Enunciado 1:
Reescreva o trecho sobre o discurso no Senado de "Nome completo: Humberto" até "DIREITO, REALIZAÇÃO, MANIFESTAÇÃO.", incluindo esta última parte, trocando "Nome completo" por "Nome civil".
Enunciado 2:
No trecho sobre o discurso no Senado, em que data e em que página do DSF o discurso foi publicado?

Trecho do documento:
====
Discurso durante a 75ª Sessão Deliberativa Ordinária, no Senado Federal

Manifestação pela rejeição do Projeto de Lei nº 508, de 2013, que agrava a punição para atos coletivos de vandalismo.

Autor
Humberto Costa (PT - Partido dos Trabalhadores/PE)
Nome completo: Humberto Sérgio Costa Lima
Casa
Senado Federal
Tipo
Discurso
Resumo por assunto
LEGISLAÇÃO PENAL, MANIFESTAÇÃO COLETIVA.:
  • Manifestação pela rejeição do Projeto de Lei nº 508, de 2013, que agrava a punição para atos coletivos de vandalismo.
Publicação
Publicação no DSF de 21/05/2014 - Página 744
Assunto
Outros > LEGISLAÇÃO PENAL, MANIFESTAÇÃO COLETIVA.
Indexação
  • DEFESA, REJEIÇÃO, PROJETO DE LEI, REFERENCIA, AUMENTO, PENA, HIPOTESE, UTILIZAÇÃO, VIOLENCIA, MANIFESTAÇÃO COLETIVA, MOTIVO, VIOLAÇÃO, LIBERDADE DE EXPRESSÃO, DIREITO, REALIZAÇÃO, MANIFESTAÇÃO.

            O SR. HUMBERTO COSTA (Bloco Apoio Governo/PT - PE. Pronuncia o seguinte discurso. Sem revisão do orador.) - Sr. Presidente, Srªs Senadoras, Srs. Senadores, telespectadores da TV Senado, ouvintes que nos acompanham pela Rádio Senado.
====
Linhas fornecidas:
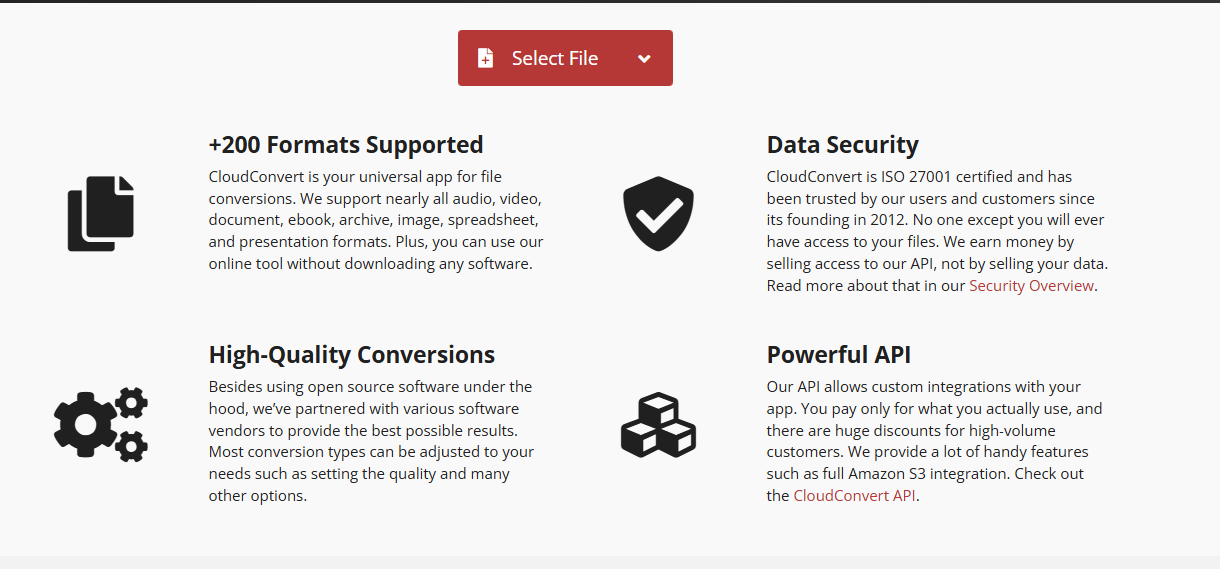Viewport: 1220px width, 569px height.
Task: Click the stacked cubes API icon
Action: click(658, 425)
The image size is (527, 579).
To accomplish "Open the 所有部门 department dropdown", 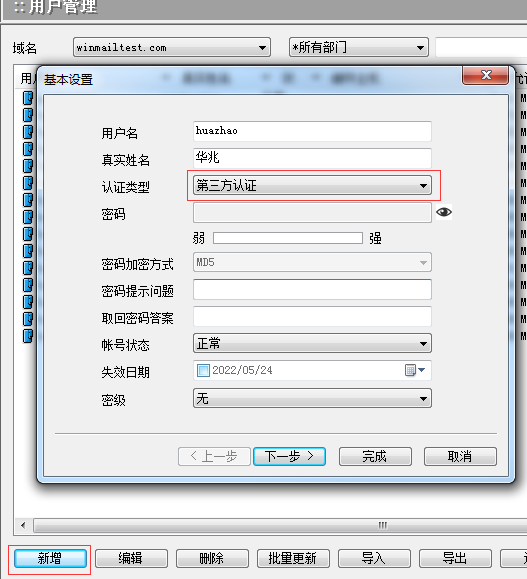I will [359, 47].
====
Resposta 1:
Nome civil: Humberto Sérgio Costa Lima
Casa
Senado Federal
Tipo
Discurso
Resumo por assunto
LEGISLAÇÃO PENAL, MANIFESTAÇÃO COLETIVA.:
  • Manifestação pela rejeição do Projeto de Lei nº 508, de 2013, que agrava a punição para atos coletivos de vandalismo.
Publicação
Publicação no DSF de 21/05/2014 - Página 744
Assunto
Outros > LEGISLAÇÃO PENAL, MANIFESTAÇÃO COLETIVA.
Indexação
  • DEFESA, REJEIÇÃO, PROJETO DE LEI, REFERENCIA, AUMENTO, PENA, HIPOTESE, UTILIZAÇÃO, VIOLENCIA, MANIFESTAÇÃO COLETIVA, MOTIVO, VIOLAÇÃO, LIBERDADE DE EXPRESSÃO, DIREITO, REALIZAÇÃO, MANIFESTAÇÃO.

Resposta 2:
Em 21/05/2014, na página 744.